Would you give back exactly the lines from the line with "1127x634 pixels." through the end of the entries below, both included, but none of the pictures?

#### Task material

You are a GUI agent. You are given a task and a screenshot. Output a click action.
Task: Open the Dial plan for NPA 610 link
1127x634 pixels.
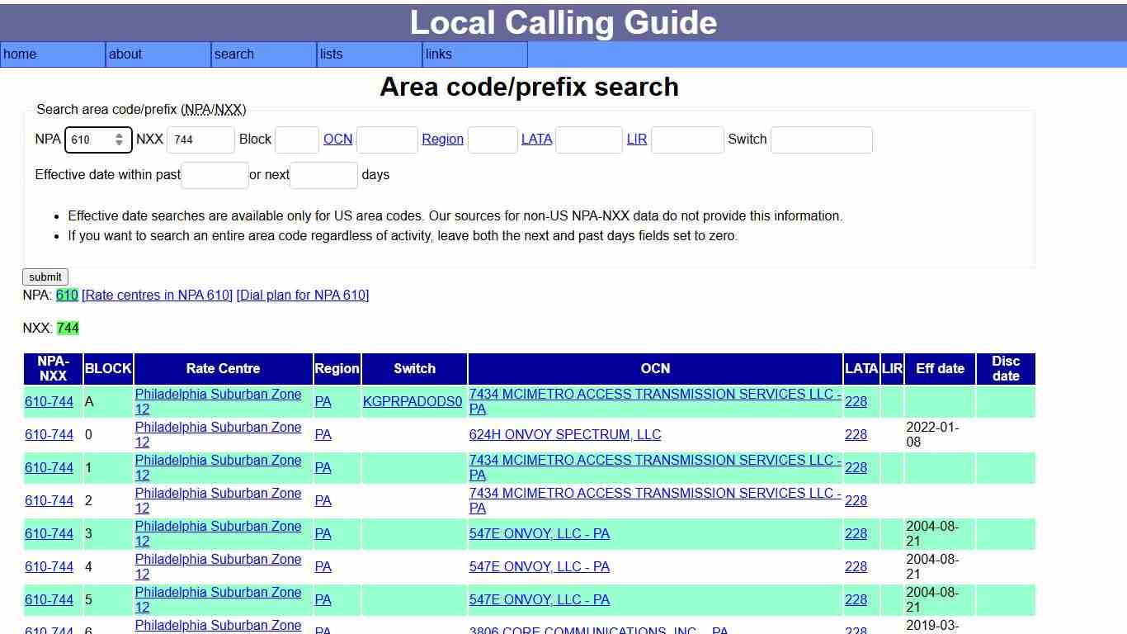click(x=302, y=295)
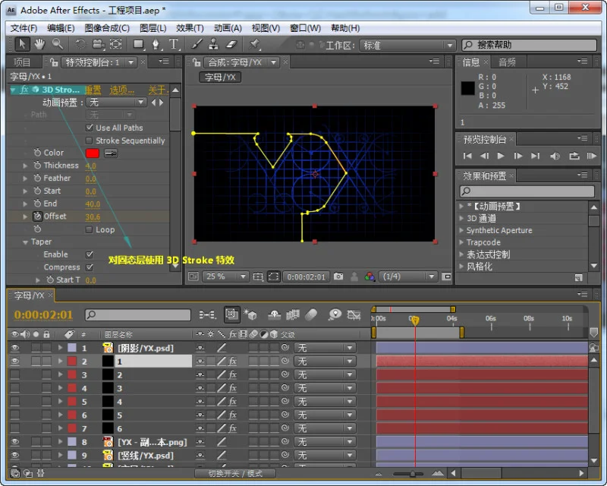Open the red Color swatch picker
Viewport: 607px width, 486px height.
92,153
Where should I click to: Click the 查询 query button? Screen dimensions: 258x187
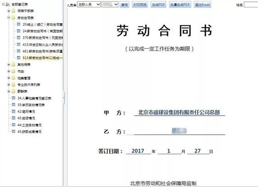click(x=124, y=5)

########

Task answer:
1127x634 pixels.
click(x=302, y=295)
Open the red Color swatch picker
Viewport: 607px width, 486px height.
92,153
Where should I click to: Click the 查询 query button? Screen dimensions: 258x187
click(x=124, y=5)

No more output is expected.